The use of cardiopulmonary exercise testing (CPET) as a preoperative risk stratification tool for a range of non-cardiopulmonary surgery is increasing. The utility of CPET in this role is dependent on the technology being able to identify accurately and reliably those patients at increased risk of perioperative events when compared with existing risk stratification tools. This article identifies and reviews systematically the current literature regarding the use of CPET as a preoperative tool for stratifying risk in major non-cardiopulmonary surgery. Specifically, it focuses on evaluating the capacity of CPET variables to predict the risk of postoperative complications and mortality in comparison to other methods of risk assessment. Furthermore, the potential for combining results from CPET and non-CPET methods of risk prediction to enhance the capacity to identify high risk patients is considered.

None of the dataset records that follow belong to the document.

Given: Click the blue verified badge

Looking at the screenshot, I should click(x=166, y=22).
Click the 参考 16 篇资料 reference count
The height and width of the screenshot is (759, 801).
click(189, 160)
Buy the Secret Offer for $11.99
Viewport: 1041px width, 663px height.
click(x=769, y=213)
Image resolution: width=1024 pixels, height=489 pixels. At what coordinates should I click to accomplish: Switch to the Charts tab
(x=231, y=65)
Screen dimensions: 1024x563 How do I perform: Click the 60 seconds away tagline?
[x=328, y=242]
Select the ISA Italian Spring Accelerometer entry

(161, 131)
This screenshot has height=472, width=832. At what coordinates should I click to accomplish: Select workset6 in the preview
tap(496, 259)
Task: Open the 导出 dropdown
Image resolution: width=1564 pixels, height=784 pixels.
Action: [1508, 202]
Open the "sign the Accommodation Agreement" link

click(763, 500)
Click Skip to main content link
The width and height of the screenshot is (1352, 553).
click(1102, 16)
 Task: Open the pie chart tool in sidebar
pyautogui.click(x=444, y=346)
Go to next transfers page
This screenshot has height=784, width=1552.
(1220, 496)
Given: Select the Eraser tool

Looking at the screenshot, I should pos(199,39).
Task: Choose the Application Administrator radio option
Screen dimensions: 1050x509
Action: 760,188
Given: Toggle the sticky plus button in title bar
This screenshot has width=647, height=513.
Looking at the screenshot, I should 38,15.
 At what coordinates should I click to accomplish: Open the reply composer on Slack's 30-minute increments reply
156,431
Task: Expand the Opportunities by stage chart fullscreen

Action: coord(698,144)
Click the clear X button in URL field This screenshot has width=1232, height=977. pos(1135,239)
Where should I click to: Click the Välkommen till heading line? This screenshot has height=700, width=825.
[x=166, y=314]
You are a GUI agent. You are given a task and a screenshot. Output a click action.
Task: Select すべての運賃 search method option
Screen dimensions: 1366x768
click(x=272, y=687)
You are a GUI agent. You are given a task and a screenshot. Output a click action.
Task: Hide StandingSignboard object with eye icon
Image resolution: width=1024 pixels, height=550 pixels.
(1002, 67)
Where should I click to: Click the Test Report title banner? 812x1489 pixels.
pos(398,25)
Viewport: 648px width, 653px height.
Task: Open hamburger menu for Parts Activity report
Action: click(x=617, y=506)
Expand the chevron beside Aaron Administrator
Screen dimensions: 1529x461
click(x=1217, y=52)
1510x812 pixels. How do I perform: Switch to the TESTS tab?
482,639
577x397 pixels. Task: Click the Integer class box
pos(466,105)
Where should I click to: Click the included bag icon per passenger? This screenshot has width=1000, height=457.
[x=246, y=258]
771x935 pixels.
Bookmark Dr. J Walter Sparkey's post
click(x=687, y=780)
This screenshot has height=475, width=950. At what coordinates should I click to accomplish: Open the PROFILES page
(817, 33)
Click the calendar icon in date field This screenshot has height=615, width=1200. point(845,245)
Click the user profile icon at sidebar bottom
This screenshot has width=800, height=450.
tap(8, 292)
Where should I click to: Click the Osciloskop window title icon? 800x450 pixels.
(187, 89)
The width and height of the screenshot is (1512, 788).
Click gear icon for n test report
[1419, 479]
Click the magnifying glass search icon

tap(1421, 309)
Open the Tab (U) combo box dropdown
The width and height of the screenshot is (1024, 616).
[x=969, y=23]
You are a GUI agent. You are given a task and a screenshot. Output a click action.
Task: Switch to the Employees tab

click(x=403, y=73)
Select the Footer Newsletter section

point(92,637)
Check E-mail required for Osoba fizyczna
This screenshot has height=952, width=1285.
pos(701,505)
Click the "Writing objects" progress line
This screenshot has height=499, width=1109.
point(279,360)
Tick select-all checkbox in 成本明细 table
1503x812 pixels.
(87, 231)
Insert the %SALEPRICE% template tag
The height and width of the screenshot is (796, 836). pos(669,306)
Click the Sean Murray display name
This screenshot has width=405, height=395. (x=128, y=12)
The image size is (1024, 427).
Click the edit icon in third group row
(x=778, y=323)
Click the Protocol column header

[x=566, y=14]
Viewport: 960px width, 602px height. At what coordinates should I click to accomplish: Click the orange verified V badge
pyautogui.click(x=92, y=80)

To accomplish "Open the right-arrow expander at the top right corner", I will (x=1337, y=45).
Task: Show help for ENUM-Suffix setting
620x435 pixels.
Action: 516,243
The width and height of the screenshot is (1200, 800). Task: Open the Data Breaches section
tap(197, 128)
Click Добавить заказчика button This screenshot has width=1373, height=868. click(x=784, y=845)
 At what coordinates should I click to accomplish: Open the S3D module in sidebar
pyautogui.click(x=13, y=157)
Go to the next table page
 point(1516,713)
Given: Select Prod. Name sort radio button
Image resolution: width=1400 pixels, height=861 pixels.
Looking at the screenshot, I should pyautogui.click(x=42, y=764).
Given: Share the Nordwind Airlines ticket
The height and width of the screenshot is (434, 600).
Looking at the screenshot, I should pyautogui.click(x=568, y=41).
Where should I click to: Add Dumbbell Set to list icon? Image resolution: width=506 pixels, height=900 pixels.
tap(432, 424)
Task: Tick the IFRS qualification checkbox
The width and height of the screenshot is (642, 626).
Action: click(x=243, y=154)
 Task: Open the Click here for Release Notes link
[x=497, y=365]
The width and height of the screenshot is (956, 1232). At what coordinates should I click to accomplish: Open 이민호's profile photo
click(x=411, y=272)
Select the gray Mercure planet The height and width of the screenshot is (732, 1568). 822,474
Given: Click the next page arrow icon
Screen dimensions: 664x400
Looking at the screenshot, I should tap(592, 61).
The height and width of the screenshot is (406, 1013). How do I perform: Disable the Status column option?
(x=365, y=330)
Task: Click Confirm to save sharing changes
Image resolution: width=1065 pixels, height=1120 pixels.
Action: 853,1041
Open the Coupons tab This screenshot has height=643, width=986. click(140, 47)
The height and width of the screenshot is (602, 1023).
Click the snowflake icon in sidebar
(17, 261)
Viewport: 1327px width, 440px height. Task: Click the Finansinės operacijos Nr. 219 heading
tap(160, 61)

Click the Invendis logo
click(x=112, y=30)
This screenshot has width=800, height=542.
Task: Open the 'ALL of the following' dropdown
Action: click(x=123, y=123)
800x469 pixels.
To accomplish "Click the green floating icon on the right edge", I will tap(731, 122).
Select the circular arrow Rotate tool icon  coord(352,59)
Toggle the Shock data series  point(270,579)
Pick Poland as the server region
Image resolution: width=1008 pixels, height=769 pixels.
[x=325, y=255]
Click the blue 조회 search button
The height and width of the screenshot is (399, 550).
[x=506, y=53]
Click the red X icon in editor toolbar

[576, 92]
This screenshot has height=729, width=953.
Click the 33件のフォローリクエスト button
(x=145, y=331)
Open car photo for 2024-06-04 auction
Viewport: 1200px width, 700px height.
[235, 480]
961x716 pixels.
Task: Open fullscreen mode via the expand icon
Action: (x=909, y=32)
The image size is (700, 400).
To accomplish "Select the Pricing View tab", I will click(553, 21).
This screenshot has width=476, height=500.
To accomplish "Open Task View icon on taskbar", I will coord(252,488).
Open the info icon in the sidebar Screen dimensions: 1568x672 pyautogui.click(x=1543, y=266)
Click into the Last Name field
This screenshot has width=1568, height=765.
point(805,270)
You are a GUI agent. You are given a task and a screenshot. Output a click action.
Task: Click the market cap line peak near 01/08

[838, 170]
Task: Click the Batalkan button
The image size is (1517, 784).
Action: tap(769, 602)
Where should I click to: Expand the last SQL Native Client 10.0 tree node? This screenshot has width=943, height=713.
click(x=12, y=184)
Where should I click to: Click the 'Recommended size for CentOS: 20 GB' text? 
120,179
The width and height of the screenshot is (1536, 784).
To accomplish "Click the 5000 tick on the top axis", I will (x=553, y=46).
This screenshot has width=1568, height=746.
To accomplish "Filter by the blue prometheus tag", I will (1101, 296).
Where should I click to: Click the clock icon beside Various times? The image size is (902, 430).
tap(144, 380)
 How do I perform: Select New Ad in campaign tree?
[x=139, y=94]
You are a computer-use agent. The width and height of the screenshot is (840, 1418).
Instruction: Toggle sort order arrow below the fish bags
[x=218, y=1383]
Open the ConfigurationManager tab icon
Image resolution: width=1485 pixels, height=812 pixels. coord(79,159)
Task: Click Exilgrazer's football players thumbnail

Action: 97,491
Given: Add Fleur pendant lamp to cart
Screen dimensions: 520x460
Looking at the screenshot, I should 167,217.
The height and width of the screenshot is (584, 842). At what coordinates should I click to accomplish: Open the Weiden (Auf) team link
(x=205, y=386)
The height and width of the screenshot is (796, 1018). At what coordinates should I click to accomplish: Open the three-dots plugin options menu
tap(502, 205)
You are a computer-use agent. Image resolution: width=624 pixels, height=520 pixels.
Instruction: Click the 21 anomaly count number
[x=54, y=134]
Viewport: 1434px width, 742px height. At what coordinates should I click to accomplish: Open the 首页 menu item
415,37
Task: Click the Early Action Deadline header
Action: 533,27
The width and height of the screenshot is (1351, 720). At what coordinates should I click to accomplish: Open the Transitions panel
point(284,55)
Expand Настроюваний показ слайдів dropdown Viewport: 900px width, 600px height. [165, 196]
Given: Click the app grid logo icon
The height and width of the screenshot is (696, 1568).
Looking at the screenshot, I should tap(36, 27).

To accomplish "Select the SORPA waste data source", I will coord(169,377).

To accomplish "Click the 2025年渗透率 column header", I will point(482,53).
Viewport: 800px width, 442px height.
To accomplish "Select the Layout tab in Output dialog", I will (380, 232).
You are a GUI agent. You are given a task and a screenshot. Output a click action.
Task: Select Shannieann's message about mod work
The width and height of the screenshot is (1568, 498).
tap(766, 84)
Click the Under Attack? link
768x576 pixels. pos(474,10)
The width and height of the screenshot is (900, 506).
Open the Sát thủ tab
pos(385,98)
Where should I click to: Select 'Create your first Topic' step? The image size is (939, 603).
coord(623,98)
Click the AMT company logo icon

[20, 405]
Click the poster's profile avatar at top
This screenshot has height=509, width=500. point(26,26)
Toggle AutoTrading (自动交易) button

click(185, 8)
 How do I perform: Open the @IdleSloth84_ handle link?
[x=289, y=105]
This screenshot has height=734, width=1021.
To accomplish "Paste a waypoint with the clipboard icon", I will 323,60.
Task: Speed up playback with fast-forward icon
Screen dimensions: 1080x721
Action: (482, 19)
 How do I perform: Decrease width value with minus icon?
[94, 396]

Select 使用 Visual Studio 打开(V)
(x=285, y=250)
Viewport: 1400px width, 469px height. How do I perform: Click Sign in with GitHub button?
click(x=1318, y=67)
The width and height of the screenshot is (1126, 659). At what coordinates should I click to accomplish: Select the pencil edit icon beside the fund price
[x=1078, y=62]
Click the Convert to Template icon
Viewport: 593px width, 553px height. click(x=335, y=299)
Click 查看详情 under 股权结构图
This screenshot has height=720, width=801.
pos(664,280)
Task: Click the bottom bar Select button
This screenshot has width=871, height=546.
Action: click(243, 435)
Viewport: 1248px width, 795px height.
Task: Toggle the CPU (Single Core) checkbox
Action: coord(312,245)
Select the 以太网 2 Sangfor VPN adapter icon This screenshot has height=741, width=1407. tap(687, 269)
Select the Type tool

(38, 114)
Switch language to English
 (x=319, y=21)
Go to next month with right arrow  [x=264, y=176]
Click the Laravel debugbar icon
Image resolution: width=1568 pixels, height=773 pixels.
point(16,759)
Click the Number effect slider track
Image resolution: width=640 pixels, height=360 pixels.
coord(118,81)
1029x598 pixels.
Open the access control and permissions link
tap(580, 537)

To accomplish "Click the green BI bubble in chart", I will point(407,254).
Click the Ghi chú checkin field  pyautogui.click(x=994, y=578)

The review indicates that CPET can identify patients at increased risk of adverse perioperative outcomes. However, the selection of variables and threshold values to indicate high risk differ for different surgical procedures and underlying conditions. Furthermore, the available data suggest that CPET variables outperform alternative methods of preoperative risk stratification. Several studies also identify that CPET variables may be used in combination with non-CPET variables to increase perioperative risk prediction accuracy. These findings illustrate that CPET has the capacity to identify patients at increased risk of adverse outcome before a range of non-cardiopulmonary surgical procedures. Further research is required to optimise its use, potentially by combining CPET results with alternative methods of risk stratification.